What to produce: Search the entries below for the word "Tuzla", then copy each line in which it is found.

Input for this task:
-*-
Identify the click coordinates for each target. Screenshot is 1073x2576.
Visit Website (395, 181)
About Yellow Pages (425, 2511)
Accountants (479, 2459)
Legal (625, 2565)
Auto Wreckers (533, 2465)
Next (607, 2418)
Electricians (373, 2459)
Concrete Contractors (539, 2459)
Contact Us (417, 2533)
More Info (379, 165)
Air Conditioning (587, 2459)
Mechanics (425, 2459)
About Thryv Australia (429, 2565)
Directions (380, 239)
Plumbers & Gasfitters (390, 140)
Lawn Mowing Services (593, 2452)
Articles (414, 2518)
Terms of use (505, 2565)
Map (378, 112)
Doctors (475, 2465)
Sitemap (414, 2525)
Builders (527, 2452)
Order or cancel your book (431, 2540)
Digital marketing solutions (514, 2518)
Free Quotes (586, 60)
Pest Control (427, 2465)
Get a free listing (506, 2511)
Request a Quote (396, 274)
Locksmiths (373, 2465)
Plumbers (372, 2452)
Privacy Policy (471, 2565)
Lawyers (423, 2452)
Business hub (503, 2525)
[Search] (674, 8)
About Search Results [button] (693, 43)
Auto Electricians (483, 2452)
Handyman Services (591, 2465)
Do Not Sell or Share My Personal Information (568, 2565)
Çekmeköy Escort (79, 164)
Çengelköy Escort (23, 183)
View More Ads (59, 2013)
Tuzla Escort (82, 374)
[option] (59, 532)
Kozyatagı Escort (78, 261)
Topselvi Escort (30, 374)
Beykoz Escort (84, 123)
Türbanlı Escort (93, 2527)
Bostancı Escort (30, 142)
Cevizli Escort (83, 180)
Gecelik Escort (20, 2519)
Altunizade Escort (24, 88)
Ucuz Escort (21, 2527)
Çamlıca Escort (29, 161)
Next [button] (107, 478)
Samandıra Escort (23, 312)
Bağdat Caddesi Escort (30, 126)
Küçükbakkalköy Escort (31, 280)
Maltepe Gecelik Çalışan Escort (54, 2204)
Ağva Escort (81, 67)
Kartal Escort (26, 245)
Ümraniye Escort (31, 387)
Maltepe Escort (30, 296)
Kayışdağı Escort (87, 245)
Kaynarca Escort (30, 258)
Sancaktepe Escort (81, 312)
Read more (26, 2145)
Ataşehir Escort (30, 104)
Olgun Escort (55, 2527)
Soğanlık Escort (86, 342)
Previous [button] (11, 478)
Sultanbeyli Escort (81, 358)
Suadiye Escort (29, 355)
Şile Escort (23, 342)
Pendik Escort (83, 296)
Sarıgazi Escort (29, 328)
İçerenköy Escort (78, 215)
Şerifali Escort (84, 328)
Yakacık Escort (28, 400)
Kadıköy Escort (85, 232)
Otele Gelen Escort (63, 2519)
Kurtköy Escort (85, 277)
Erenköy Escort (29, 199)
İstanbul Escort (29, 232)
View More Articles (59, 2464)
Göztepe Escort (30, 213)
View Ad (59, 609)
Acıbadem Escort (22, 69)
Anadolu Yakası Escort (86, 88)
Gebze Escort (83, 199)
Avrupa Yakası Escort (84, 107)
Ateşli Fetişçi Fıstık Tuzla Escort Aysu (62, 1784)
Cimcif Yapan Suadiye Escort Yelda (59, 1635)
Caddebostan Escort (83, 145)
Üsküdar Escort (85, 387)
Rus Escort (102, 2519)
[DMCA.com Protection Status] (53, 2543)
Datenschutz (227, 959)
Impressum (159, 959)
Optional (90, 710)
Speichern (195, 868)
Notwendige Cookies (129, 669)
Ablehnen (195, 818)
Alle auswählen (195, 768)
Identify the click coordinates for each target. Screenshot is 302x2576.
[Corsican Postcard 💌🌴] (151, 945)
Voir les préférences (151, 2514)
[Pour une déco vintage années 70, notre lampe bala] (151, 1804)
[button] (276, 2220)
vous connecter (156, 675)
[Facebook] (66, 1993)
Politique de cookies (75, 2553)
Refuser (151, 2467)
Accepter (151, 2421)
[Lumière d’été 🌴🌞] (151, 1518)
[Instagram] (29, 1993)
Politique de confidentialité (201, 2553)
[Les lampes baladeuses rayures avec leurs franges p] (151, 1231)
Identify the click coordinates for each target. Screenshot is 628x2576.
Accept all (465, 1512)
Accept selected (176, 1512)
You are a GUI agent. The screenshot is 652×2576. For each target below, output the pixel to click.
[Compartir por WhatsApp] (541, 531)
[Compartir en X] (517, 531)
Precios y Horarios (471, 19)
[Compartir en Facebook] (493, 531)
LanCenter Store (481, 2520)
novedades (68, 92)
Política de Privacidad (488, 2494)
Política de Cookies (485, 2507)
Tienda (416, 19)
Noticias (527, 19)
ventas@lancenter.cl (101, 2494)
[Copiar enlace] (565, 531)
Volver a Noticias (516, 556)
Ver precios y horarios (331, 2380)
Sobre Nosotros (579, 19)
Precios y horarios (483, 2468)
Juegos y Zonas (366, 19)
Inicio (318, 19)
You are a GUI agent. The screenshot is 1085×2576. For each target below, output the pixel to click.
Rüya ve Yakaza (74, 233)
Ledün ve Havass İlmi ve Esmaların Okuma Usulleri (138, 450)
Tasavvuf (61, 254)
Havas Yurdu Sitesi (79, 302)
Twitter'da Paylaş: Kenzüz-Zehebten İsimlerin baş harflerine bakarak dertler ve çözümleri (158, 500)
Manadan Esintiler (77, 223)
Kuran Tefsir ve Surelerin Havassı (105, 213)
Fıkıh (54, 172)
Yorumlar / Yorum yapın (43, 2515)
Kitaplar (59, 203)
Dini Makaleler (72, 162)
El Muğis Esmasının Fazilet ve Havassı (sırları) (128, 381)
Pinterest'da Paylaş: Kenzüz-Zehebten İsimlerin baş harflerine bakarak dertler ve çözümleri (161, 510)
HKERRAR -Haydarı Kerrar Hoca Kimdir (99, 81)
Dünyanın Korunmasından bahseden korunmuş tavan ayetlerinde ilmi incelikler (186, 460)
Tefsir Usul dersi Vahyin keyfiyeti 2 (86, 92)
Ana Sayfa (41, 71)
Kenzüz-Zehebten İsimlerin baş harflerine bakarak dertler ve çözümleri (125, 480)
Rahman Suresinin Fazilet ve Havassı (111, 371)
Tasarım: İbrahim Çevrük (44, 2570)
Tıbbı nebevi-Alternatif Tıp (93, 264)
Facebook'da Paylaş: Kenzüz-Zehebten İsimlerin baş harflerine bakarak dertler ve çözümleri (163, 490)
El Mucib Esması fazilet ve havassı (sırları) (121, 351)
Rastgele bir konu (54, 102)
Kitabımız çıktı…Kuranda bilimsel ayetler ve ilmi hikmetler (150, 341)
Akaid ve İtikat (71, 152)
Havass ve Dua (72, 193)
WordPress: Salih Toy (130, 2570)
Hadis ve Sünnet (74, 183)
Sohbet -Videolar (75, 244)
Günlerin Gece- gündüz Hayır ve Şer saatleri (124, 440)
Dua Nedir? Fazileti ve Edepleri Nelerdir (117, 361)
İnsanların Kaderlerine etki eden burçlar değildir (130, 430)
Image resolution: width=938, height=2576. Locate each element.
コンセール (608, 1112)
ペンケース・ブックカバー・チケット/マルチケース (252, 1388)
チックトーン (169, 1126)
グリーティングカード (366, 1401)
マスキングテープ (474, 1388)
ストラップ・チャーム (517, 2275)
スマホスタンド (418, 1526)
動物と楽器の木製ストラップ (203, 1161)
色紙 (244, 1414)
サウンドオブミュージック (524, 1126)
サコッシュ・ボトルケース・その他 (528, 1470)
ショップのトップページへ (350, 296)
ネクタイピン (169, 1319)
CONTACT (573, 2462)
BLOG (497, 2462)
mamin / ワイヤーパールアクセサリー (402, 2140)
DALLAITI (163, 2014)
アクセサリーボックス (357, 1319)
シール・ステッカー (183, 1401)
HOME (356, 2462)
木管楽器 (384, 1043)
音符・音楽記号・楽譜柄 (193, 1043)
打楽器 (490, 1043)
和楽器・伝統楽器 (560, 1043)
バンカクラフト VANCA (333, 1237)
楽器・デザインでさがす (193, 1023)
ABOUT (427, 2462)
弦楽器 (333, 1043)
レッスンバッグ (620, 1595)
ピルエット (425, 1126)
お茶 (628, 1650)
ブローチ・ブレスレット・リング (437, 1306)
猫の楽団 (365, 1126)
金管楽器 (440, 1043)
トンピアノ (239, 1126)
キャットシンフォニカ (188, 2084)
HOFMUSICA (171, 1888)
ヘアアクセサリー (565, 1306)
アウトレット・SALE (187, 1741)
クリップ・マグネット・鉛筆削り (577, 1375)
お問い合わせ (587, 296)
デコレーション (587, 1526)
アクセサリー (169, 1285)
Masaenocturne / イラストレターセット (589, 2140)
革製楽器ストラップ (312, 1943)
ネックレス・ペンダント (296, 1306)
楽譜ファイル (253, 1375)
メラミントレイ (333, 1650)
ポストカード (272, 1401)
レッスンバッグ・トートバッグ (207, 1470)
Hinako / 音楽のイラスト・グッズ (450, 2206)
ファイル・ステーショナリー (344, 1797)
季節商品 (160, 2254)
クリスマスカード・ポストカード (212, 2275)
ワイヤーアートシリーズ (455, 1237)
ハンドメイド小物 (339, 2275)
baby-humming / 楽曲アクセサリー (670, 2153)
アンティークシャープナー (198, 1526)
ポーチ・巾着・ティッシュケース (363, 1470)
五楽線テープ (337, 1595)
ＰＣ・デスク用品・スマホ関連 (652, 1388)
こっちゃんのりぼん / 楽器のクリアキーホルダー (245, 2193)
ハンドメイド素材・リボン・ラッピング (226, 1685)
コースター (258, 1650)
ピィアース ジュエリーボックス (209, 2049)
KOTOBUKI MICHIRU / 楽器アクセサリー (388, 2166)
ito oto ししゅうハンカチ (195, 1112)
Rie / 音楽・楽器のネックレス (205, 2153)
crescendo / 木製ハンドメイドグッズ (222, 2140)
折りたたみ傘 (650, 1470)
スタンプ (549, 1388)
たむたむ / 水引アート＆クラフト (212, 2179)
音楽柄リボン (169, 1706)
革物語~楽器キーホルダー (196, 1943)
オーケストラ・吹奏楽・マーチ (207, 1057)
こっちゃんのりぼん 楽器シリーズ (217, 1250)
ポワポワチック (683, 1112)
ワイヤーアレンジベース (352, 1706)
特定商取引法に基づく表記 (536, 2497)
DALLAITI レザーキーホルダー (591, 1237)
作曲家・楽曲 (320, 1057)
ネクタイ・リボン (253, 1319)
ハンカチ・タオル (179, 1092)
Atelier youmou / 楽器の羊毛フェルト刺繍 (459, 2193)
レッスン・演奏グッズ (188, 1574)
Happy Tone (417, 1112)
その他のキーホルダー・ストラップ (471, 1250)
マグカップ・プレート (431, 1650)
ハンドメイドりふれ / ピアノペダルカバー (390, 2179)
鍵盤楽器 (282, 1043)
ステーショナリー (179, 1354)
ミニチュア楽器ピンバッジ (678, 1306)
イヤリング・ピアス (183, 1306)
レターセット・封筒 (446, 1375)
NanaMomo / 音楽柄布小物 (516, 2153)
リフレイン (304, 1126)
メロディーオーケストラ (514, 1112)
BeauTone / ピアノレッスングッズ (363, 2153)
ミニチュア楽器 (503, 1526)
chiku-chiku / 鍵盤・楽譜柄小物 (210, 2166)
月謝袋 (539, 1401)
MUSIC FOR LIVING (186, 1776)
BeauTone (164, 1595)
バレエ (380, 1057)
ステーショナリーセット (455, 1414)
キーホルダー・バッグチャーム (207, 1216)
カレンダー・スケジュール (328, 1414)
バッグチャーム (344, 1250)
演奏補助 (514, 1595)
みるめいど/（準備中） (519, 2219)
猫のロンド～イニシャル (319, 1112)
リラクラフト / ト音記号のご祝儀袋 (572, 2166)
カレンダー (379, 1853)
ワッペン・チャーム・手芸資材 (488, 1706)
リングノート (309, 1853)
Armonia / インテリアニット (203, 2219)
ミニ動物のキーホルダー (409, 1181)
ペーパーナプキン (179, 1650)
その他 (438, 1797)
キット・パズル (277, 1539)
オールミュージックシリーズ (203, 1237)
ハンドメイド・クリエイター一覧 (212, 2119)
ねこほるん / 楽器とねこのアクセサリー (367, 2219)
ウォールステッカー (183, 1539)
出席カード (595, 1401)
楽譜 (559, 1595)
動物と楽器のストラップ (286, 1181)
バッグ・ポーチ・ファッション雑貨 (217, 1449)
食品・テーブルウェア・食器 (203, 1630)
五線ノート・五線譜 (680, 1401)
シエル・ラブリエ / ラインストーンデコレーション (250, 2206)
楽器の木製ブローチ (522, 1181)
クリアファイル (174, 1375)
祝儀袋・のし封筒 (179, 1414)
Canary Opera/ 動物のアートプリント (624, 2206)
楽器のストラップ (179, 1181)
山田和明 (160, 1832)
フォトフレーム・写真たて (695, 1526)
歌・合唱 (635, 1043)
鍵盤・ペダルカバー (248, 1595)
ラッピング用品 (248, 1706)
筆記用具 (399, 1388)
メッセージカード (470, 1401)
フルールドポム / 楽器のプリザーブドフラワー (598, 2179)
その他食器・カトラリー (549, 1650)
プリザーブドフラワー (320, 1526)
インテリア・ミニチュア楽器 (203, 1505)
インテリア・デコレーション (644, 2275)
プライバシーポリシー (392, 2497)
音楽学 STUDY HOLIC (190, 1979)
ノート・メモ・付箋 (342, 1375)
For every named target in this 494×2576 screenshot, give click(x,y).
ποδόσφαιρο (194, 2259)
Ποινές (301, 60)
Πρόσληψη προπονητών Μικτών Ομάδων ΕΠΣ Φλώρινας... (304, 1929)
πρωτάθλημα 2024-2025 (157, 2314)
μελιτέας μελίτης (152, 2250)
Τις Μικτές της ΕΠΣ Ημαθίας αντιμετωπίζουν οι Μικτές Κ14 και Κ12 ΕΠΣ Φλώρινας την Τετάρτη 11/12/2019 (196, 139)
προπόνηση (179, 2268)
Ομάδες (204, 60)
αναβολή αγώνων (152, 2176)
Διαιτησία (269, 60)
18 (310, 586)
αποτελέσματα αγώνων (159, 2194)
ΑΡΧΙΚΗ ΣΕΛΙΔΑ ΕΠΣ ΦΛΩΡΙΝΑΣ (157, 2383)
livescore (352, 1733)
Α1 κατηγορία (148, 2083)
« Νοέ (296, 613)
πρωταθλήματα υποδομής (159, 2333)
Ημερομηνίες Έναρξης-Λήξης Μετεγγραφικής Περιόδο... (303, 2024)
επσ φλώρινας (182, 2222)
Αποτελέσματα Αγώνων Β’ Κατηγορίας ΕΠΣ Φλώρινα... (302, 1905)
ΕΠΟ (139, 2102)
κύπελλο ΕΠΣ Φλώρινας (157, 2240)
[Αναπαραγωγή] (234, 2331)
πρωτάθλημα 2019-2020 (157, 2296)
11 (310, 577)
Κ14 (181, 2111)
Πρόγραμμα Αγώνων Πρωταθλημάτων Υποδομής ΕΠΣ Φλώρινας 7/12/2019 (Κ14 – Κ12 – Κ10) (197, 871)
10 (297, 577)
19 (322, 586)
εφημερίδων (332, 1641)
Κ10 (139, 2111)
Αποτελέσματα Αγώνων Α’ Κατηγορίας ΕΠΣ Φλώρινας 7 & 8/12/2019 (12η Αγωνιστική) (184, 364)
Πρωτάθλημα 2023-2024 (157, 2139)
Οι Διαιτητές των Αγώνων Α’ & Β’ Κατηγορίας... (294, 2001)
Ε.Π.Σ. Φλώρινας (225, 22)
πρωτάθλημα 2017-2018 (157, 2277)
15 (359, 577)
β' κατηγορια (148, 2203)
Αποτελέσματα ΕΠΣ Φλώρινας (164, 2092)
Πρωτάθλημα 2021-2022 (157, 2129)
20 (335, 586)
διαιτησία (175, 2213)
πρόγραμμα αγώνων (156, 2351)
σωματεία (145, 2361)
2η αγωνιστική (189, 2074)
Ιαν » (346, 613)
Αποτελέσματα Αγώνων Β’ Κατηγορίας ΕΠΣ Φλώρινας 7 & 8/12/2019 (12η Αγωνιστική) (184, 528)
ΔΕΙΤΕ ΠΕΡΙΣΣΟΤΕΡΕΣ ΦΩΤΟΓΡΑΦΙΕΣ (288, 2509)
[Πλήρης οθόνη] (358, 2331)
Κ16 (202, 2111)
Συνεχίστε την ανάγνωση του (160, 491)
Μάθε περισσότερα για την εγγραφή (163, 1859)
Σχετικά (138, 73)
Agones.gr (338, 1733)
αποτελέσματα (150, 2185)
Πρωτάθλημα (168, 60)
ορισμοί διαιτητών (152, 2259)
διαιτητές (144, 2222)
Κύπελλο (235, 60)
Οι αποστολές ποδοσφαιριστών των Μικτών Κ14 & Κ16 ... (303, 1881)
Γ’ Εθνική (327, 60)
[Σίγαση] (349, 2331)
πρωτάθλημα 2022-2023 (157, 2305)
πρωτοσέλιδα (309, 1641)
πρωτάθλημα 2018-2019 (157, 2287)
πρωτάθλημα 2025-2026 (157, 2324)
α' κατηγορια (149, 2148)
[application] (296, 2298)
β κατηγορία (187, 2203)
-*-
Result below:
Tuzla Escort (82, 374)
Ateşli Fetişçi Fıstık Tuzla Escort Aysu (62, 1784)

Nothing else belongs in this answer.